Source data

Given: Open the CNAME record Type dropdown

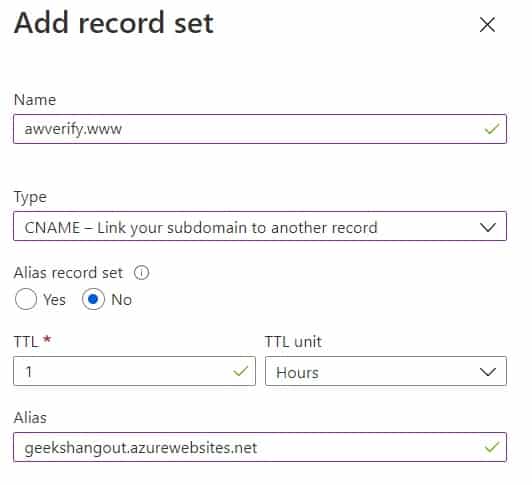Looking at the screenshot, I should [260, 226].
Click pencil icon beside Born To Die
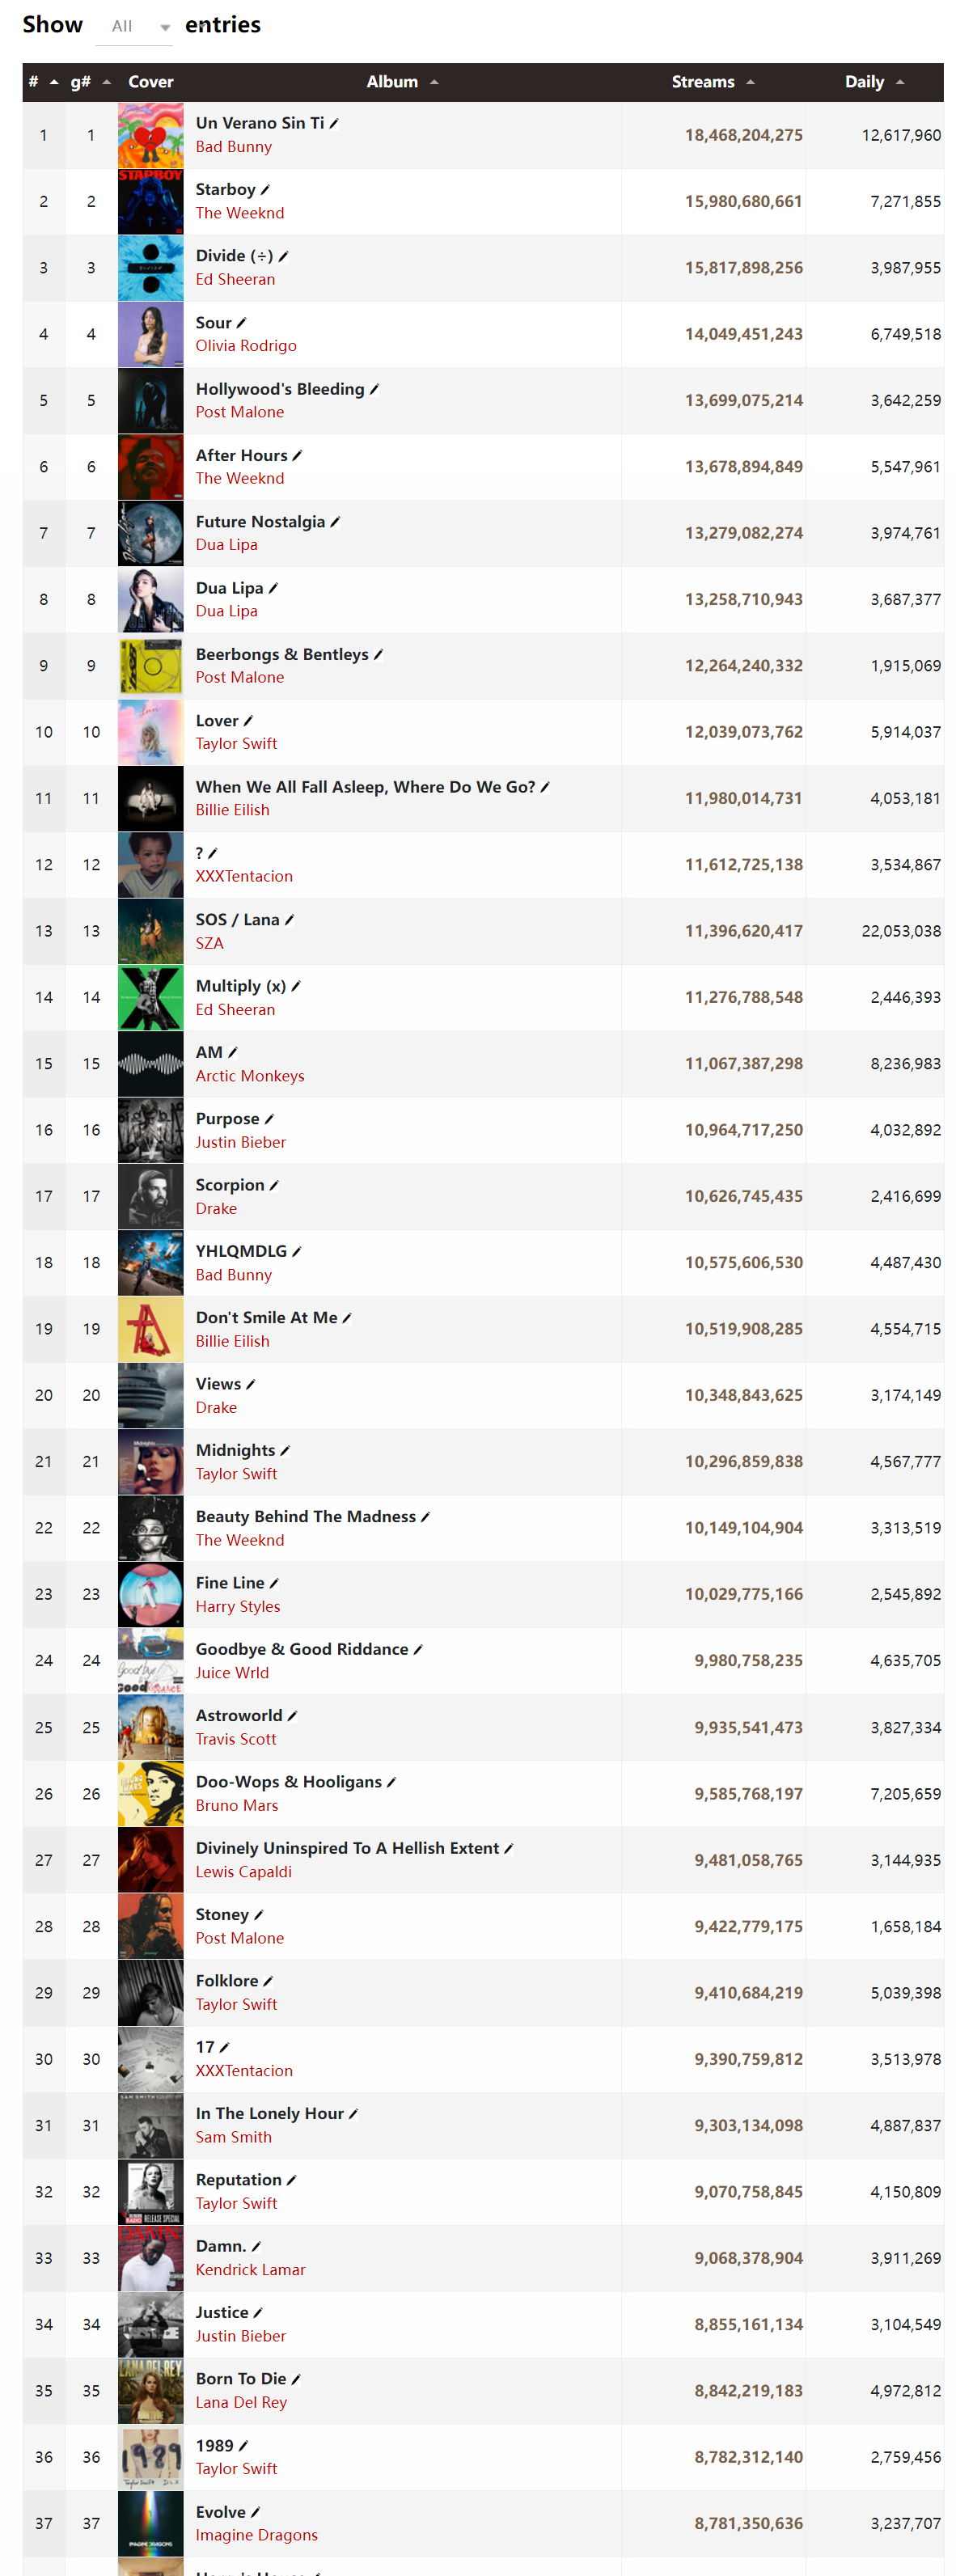This screenshot has width=956, height=2576. (296, 2379)
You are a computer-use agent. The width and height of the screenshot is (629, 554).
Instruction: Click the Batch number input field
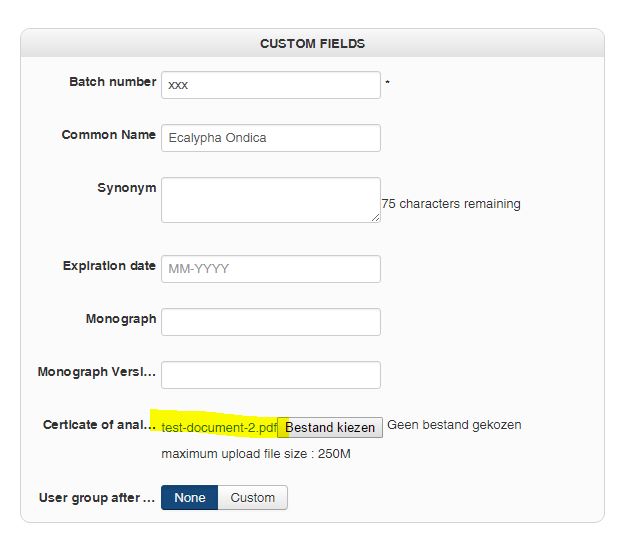[270, 85]
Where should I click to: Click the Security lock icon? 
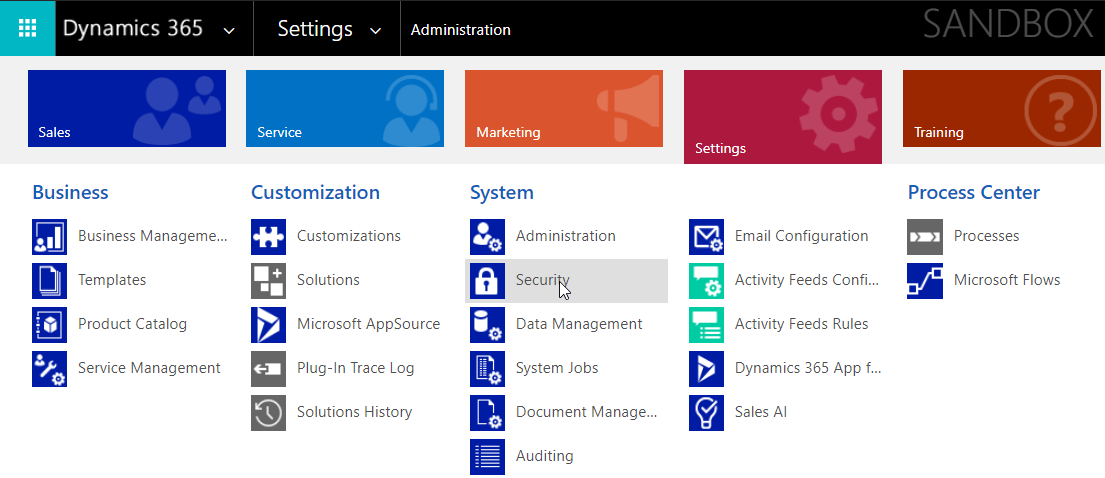click(488, 281)
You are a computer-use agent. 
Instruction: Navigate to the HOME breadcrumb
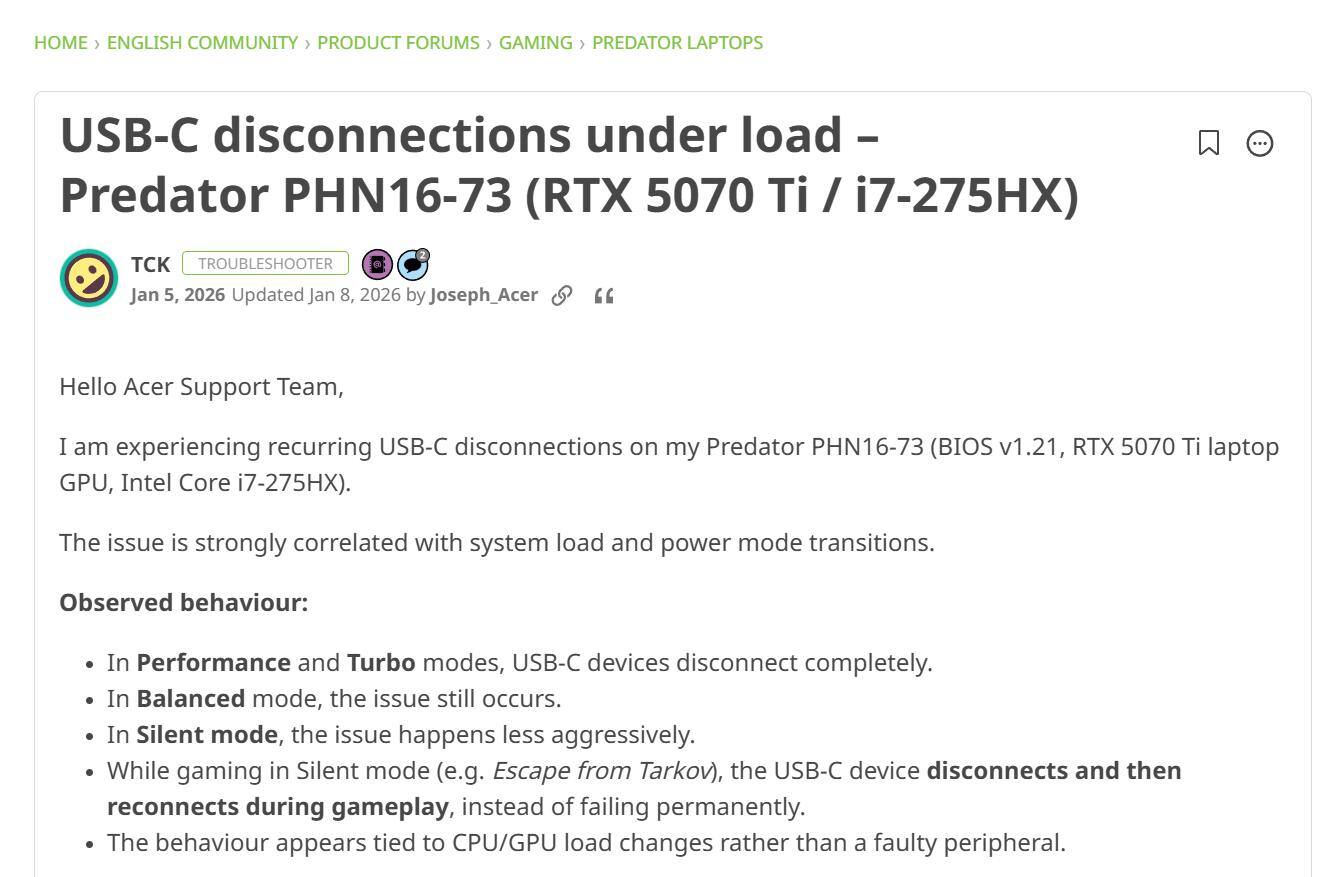tap(61, 42)
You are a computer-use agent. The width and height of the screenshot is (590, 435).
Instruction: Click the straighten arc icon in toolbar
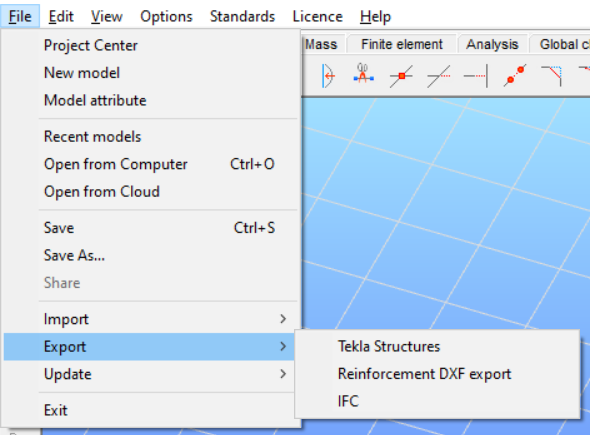(x=328, y=76)
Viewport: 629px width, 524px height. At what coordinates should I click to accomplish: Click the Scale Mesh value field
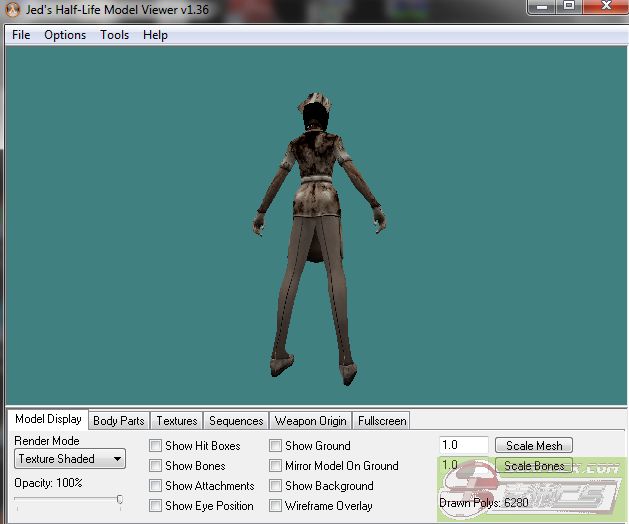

REQUIRED ACTION:
Copy out all the data exactly. The images should not appear in the copy.

EXERCISE RESULT:
Given: Open the CNAME record Type dropdown

Looking at the screenshot, I should [260, 226].
Click pencil icon beside Born To Die
This screenshot has width=956, height=2576. (296, 2379)
You are a computer-use agent. The width and height of the screenshot is (629, 554).
Instruction: Click the Batch number input field
[270, 85]
Where should I click to: Click the Security lock icon? 
click(488, 281)
You are a computer-use agent. 
Instruction: Navigate to the HOME breadcrumb
tap(61, 42)
You are a computer-use agent. The width and height of the screenshot is (590, 435).
Instruction: Click the straighten arc icon in toolbar
(x=328, y=76)
Viewport: 629px width, 524px height. At what coordinates should I click to accomplish: Click the Scale Mesh value field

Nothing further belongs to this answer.